## Task requirements
A word-for-word repetition of all the entries is needed.

## Data for the task
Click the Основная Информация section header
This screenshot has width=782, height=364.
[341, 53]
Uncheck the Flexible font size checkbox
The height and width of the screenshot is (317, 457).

## Answer below
Click the Основная Информация section header
This screenshot has width=782, height=364.
[341, 53]
Uncheck the Flexible font size checkbox
The height and width of the screenshot is (317, 457).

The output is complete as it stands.